▶ _What is required_
Write out the lines of the records from the one containing "fix some typo in teku readme (452, 1408)" to the very last, keeping each exactly as it is.

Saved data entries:
[Start of Attachment]
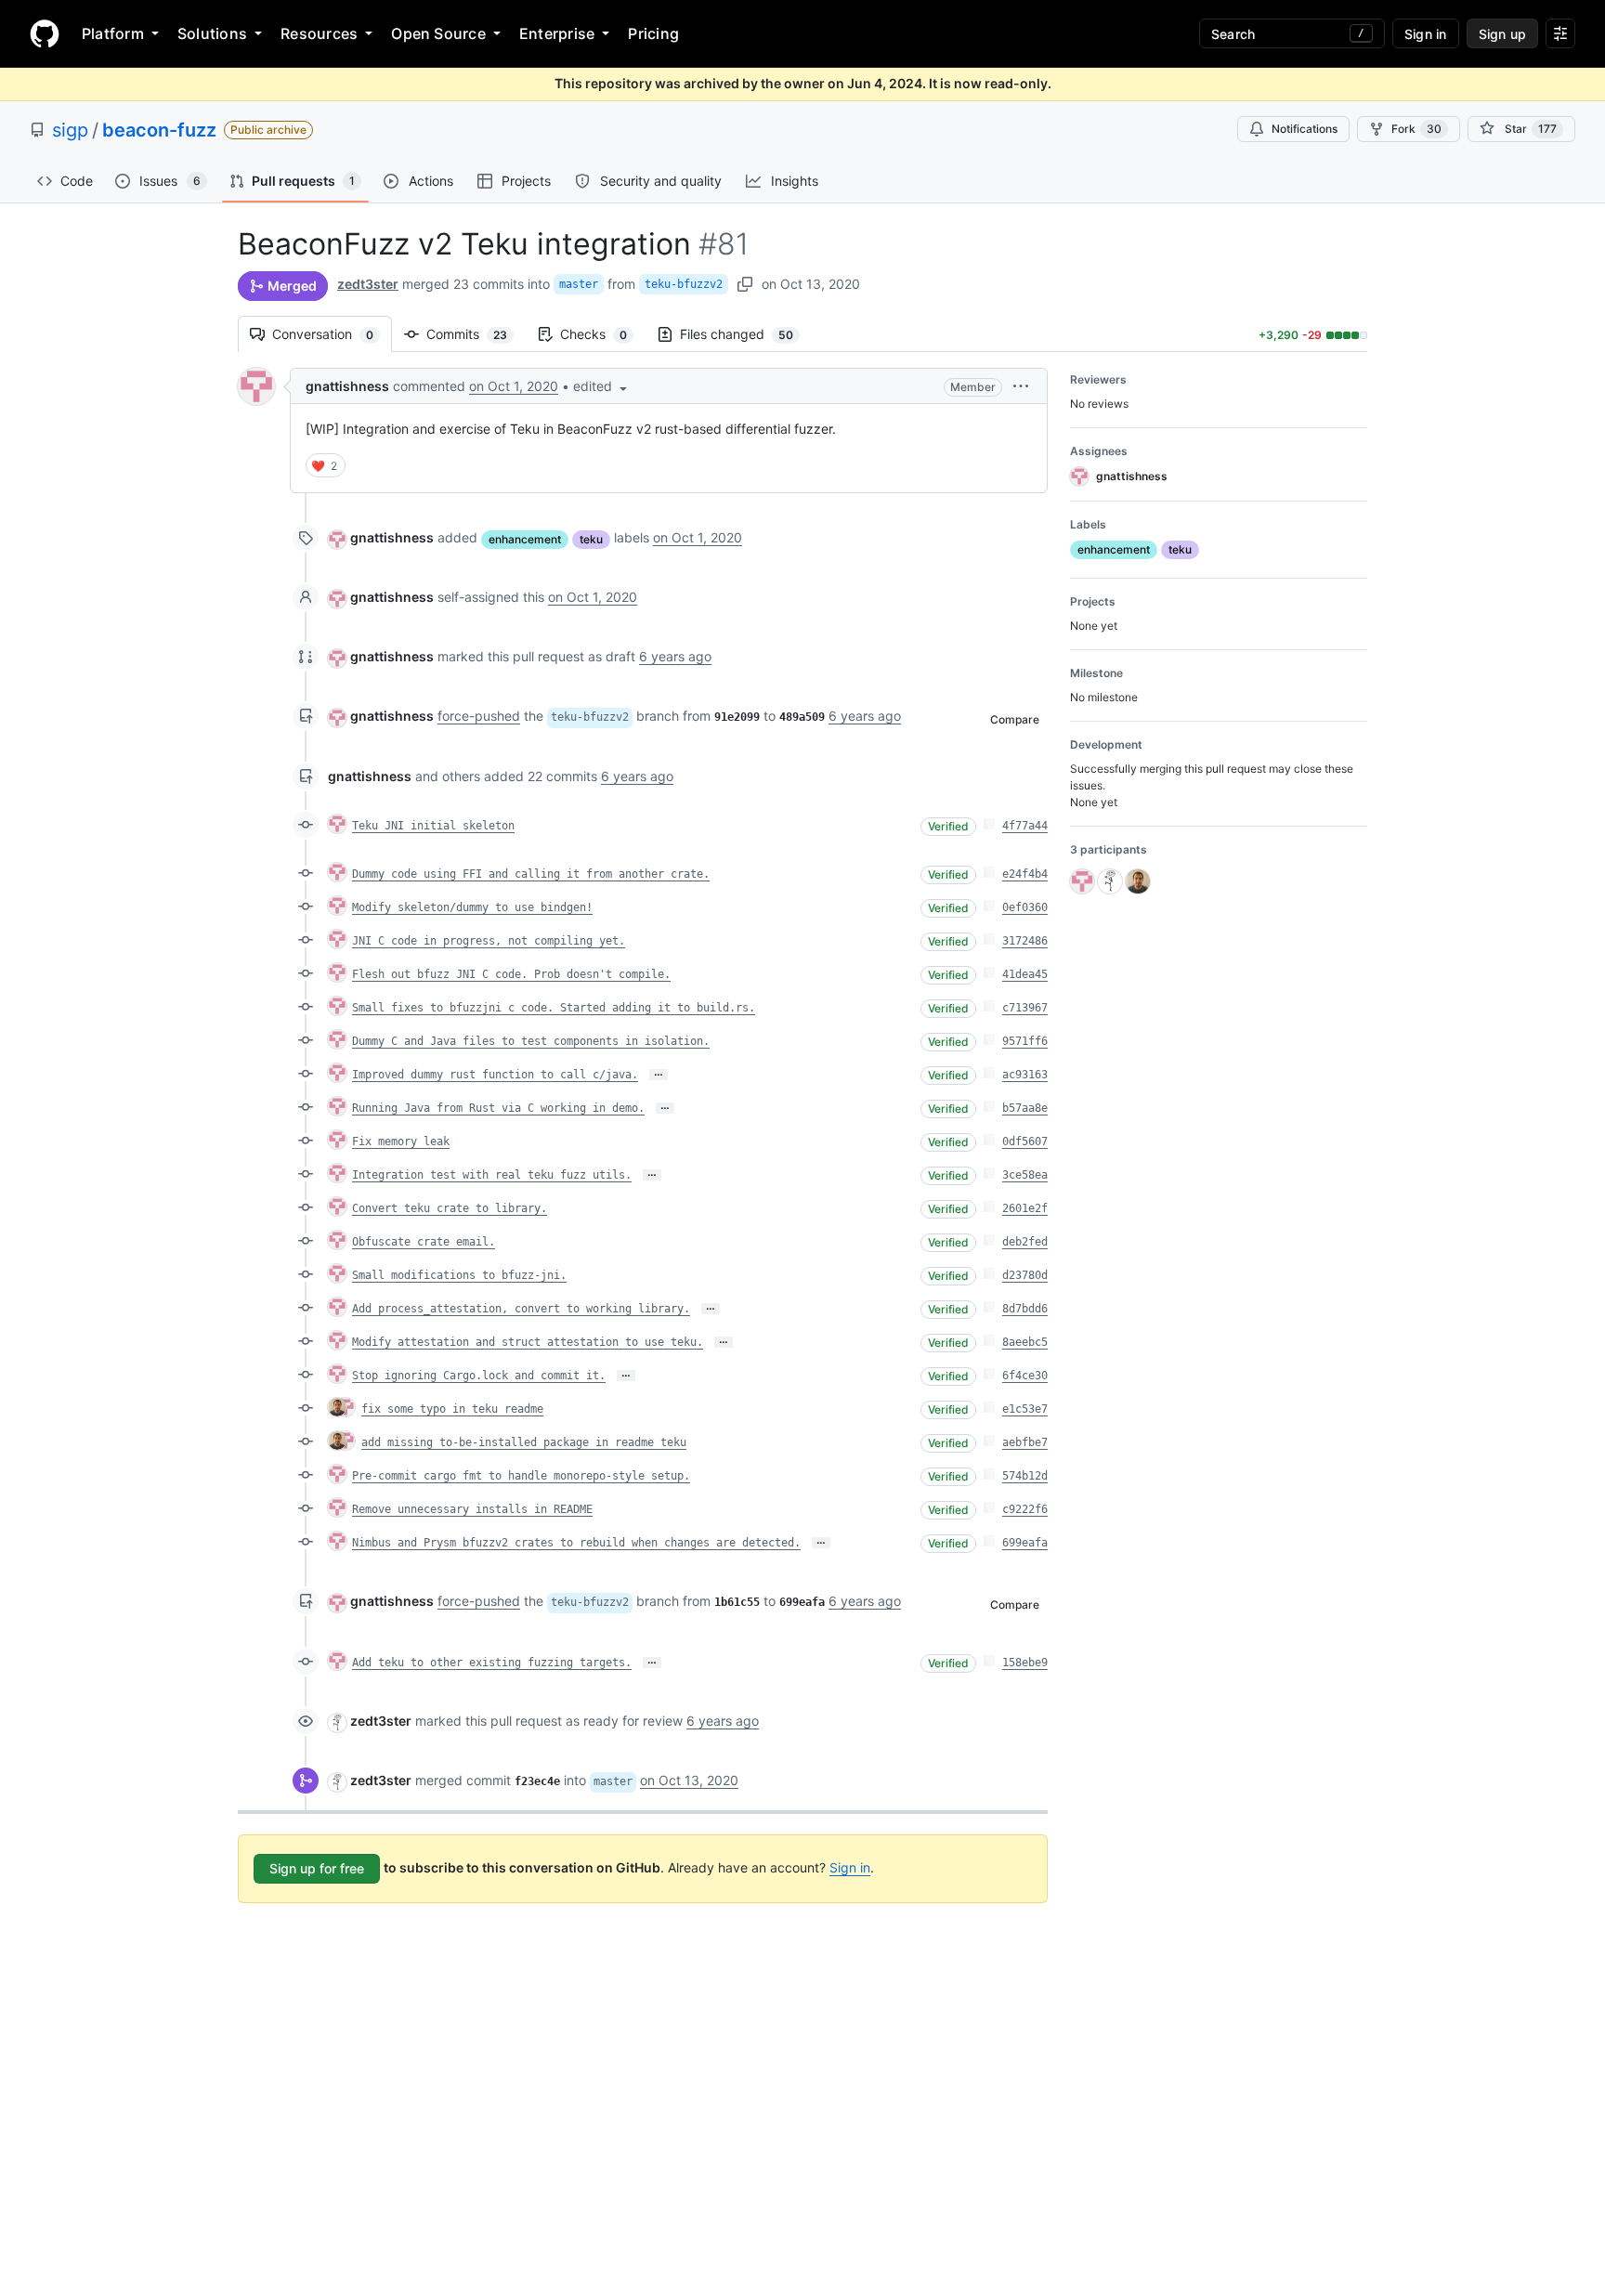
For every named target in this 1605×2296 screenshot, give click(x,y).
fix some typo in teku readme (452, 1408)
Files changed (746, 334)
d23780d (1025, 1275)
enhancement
[End of Attachment]
▶ _Finished task_
fix some typo in teku readme (452, 1408)
Files changed (746, 334)
d23780d (1025, 1275)
enhancement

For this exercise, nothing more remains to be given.